#### RECORDED INFORMATION:
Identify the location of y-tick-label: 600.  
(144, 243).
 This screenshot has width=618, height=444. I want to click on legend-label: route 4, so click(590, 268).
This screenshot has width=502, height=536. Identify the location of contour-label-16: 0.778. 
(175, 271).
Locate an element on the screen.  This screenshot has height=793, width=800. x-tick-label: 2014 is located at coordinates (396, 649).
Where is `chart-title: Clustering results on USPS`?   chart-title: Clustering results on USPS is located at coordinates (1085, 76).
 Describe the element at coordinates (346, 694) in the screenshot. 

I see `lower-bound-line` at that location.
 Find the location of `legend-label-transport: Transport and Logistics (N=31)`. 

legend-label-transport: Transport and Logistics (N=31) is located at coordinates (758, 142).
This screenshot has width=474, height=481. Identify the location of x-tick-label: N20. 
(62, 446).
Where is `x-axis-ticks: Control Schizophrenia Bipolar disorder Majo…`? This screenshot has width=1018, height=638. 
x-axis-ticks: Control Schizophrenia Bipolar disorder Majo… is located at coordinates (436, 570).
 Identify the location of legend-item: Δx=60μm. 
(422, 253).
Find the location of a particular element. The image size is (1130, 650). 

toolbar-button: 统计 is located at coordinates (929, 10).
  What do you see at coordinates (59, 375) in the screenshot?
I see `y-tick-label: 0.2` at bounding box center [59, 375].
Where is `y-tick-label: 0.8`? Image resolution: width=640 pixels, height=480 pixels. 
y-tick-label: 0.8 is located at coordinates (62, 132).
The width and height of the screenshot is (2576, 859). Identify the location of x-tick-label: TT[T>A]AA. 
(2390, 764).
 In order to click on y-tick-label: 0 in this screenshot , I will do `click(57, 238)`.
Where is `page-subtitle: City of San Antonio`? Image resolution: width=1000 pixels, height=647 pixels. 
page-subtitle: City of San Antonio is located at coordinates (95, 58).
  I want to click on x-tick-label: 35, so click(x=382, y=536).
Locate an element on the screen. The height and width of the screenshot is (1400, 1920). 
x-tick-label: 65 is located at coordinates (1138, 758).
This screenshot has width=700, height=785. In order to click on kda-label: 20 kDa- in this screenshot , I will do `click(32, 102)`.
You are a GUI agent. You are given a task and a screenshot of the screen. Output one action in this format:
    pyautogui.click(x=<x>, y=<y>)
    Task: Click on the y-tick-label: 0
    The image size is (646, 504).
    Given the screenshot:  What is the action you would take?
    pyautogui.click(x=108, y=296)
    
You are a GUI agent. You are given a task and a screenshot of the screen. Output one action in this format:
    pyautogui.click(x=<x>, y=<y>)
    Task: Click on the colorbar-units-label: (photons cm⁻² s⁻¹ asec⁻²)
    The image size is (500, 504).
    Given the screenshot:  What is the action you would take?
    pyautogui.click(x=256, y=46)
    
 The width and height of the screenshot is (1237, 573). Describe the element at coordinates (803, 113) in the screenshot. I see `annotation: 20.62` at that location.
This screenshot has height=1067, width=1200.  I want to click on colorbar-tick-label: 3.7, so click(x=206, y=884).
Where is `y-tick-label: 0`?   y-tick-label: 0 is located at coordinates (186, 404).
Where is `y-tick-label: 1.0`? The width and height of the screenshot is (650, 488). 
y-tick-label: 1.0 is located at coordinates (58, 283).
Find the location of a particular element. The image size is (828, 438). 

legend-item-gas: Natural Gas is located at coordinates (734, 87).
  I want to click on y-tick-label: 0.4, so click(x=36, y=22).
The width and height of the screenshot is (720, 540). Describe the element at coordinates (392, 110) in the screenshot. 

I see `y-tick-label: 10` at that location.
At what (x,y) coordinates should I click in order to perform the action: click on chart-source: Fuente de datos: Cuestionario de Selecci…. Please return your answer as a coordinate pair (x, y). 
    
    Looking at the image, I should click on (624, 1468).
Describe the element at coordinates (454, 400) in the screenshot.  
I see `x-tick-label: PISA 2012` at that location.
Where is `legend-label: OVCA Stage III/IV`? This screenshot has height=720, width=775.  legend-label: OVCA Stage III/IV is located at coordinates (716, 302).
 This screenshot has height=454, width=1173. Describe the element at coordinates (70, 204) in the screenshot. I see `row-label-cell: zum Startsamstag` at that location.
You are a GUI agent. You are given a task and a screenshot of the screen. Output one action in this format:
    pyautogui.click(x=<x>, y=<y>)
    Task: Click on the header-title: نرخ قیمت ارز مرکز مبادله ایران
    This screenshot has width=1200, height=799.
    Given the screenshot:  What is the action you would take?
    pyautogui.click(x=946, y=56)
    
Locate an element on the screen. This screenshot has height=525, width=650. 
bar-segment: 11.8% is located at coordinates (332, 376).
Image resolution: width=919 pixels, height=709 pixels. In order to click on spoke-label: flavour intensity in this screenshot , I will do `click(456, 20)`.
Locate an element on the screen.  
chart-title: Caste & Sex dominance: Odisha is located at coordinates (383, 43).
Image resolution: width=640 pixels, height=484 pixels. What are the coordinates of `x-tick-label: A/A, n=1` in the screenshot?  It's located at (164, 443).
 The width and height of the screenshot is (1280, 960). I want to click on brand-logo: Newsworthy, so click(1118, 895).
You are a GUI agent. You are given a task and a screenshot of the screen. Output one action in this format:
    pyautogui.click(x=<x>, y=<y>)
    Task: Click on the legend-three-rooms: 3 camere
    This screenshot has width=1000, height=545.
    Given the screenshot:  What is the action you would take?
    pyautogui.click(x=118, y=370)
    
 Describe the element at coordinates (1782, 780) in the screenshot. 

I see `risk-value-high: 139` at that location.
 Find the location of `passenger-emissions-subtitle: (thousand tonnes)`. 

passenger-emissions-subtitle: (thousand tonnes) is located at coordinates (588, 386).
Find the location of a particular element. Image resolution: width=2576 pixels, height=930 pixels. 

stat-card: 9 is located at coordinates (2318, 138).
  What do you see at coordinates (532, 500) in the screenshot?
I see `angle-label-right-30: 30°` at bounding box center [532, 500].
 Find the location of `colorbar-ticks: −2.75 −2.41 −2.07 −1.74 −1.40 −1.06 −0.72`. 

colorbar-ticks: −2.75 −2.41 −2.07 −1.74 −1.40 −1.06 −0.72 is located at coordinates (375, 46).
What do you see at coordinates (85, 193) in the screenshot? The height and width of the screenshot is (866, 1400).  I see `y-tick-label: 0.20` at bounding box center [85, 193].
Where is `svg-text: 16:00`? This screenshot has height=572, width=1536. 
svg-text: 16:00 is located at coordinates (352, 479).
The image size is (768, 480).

#### TO-DO ITEM:
Convert the records above into a JSON list of strings with one string per line, omitting blank lines.

#### RESPONSE TO THE EXERCISE:
[
  "Identify the location of y-tick-label: 600.  ",
  "(144, 243).",
  " This screenshot has width=618, height=444. I want to click on legend-label: route 4, so click(590, 268).",
  "This screenshot has width=502, height=536. Identify the location of contour-label-16: 0.778. ",
  "(175, 271).",
  "Locate an element on the screen.  This screenshot has height=793, width=800. x-tick-label: 2014 is located at coordinates (396, 649).",
  "Where is `chart-title: Clustering results on USPS`?   chart-title: Clustering results on USPS is located at coordinates (1085, 76).",
  " Describe the element at coordinates (346, 694) in the screenshot. ",
  "I see `lower-bound-line` at that location.",
  " Find the location of `legend-label-transport: Transport and Logistics (N=31)`. ",
  "legend-label-transport: Transport and Logistics (N=31) is located at coordinates (758, 142).",
  "This screenshot has width=474, height=481. Identify the location of x-tick-label: N20. ",
  "(62, 446).",
  "Where is `x-axis-ticks: Control Schizophrenia Bipolar disorder Majo…`? This screenshot has width=1018, height=638. ",
  "x-axis-ticks: Control Schizophrenia Bipolar disorder Majo… is located at coordinates (436, 570).",
  " Identify the location of legend-item: Δx=60μm. ",
  "(422, 253).",
  "Find the location of a particular element. The image size is (1130, 650). ",
  "toolbar-button: 统计 is located at coordinates (929, 10).",
  "  What do you see at coordinates (59, 375) in the screenshot?",
  "I see `y-tick-label: 0.2` at bounding box center [59, 375].",
  "Where is `y-tick-label: 0.8`? Image resolution: width=640 pixels, height=480 pixels. ",
  "y-tick-label: 0.8 is located at coordinates (62, 132).",
  "The width and height of the screenshot is (2576, 859). Identify the location of x-tick-label: TT[T>A]AA. ",
  "(2390, 764).",
  " In order to click on y-tick-label: 0 in this screenshot , I will do `click(57, 238)`.",
  "Where is `page-subtitle: City of San Antonio`? Image resolution: width=1000 pixels, height=647 pixels. ",
  "page-subtitle: City of San Antonio is located at coordinates (95, 58).",
  "  I want to click on x-tick-label: 35, so click(x=382, y=536).",
  "Locate an element on the screen. The height and width of the screenshot is (1400, 1920). ",
  "x-tick-label: 65 is located at coordinates (1138, 758).",
  "This screenshot has width=700, height=785. In order to click on kda-label: 20 kDa- in this screenshot , I will do `click(32, 102)`.",
  "You are a GUI agent. You are given a task and a screenshot of the screen. Output one action in this format:",
  "    pyautogui.click(x=<x>, y=<y>)",
  "    Task: Click on the y-tick-label: 0",
  "    The image size is (646, 504).",
  "    Given the screenshot:  What is the action you would take?",
  "    pyautogui.click(x=108, y=296)",
  "You are a GUI agent. You are given a task and a screenshot of the screen. Output one action in this format:",
  "    pyautogui.click(x=<x>, y=<y>)",
  "    Task: Click on the colorbar-units-label: (photons cm⁻² s⁻¹ asec⁻²)",
  "    The image size is (500, 504).",
  "    Given the screenshot:  What is the action you would take?",
  "    pyautogui.click(x=256, y=46)",
  " The width and height of the screenshot is (1237, 573). Describe the element at coordinates (803, 113) in the screenshot. I see `annotation: 20.62` at that location.",
  "This screenshot has height=1067, width=1200.  I want to click on colorbar-tick-label: 3.7, so click(x=206, y=884).",
  "Where is `y-tick-label: 0`?   y-tick-label: 0 is located at coordinates (186, 404).",
  "Where is `y-tick-label: 1.0`? The width and height of the screenshot is (650, 488). ",
  "y-tick-label: 1.0 is located at coordinates (58, 283).",
  "Find the location of a particular element. The image size is (828, 438). ",
  "legend-item-gas: Natural Gas is located at coordinates (734, 87).",
  "  I want to click on y-tick-label: 0.4, so click(x=36, y=22).",
  "The width and height of the screenshot is (720, 540). Describe the element at coordinates (392, 110) in the screenshot. ",
  "I see `y-tick-label: 10` at that location.",
  "At what (x,y) coordinates should I click in order to perform the action: click on chart-source: Fuente de datos: Cuestionario de Selecci…. Please return your answer as a coordinate pair (x, y). ",
  "    Looking at the image, I should click on (624, 1468).",
  "Describe the element at coordinates (454, 400) in the screenshot.  ",
  "I see `x-tick-label: PISA 2012` at that location.",
  "Where is `legend-label: OVCA Stage III/IV`? This screenshot has height=720, width=775.  legend-label: OVCA Stage III/IV is located at coordinates (716, 302).",
  " This screenshot has height=454, width=1173. Describe the element at coordinates (70, 204) in the screenshot. I see `row-label-cell: zum Startsamstag` at that location.",
  "You are a GUI agent. You are given a task and a screenshot of the screen. Output one action in this format:",
  "    pyautogui.click(x=<x>, y=<y>)",
  "    Task: Click on the header-title: نرخ قیمت ارز مرکز مبادله ایران",
  "    This screenshot has width=1200, height=799.",
  "    Given the screenshot:  What is the action you would take?",
  "    pyautogui.click(x=946, y=56)",
  "Locate an element on the screen. This screenshot has height=525, width=650. ",
  "bar-segment: 11.8% is located at coordinates (332, 376).",
  "Image resolution: width=919 pixels, height=709 pixels. In order to click on spoke-label: flavour intensity in this screenshot , I will do `click(456, 20)`.",
  "Locate an element on the screen.  ",
  "chart-title: Caste & Sex dominance: Odisha is located at coordinates (383, 43).",
  "Image resolution: width=640 pixels, height=484 pixels. What are the coordinates of `x-tick-label: A/A, n=1` in the screenshot?  It's located at (164, 443).",
  " The width and height of the screenshot is (1280, 960). I want to click on brand-logo: Newsworthy, so click(1118, 895).",
  "You are a GUI agent. You are given a task and a screenshot of the screen. Output one action in this format:",
  "    pyautogui.click(x=<x>, y=<y>)",
  "    Task: Click on the legend-three-rooms: 3 camere",
  "    This screenshot has width=1000, height=545.",
  "    Given the screenshot:  What is the action you would take?",
  "    pyautogui.click(x=118, y=370)",
  " Describe the element at coordinates (1782, 780) in the screenshot. ",
  "I see `risk-value-high: 139` at that location.",
  " Find the location of `passenger-emissions-subtitle: (thousand tonnes)`. ",
  "passenger-emissions-subtitle: (thousand tonnes) is located at coordinates (588, 386).",
  "Find the location of a particular element. Image resolution: width=2576 pixels, height=930 pixels. ",
  "stat-card: 9 is located at coordinates (2318, 138).",
  "  What do you see at coordinates (532, 500) in the screenshot?",
  "I see `angle-label-right-30: 30°` at bounding box center [532, 500].",
  " Find the location of `colorbar-ticks: −2.75 −2.41 −2.07 −1.74 −1.40 −1.06 −0.72`. ",
  "colorbar-ticks: −2.75 −2.41 −2.07 −1.74 −1.40 −1.06 −0.72 is located at coordinates (375, 46).",
  "What do you see at coordinates (85, 193) in the screenshot? The height and width of the screenshot is (866, 1400).  I see `y-tick-label: 0.20` at bounding box center [85, 193].",
  "Where is `svg-text: 16:00`? This screenshot has height=572, width=1536. ",
  "svg-text: 16:00 is located at coordinates (352, 479).",
  "The image size is (768, 480)."
]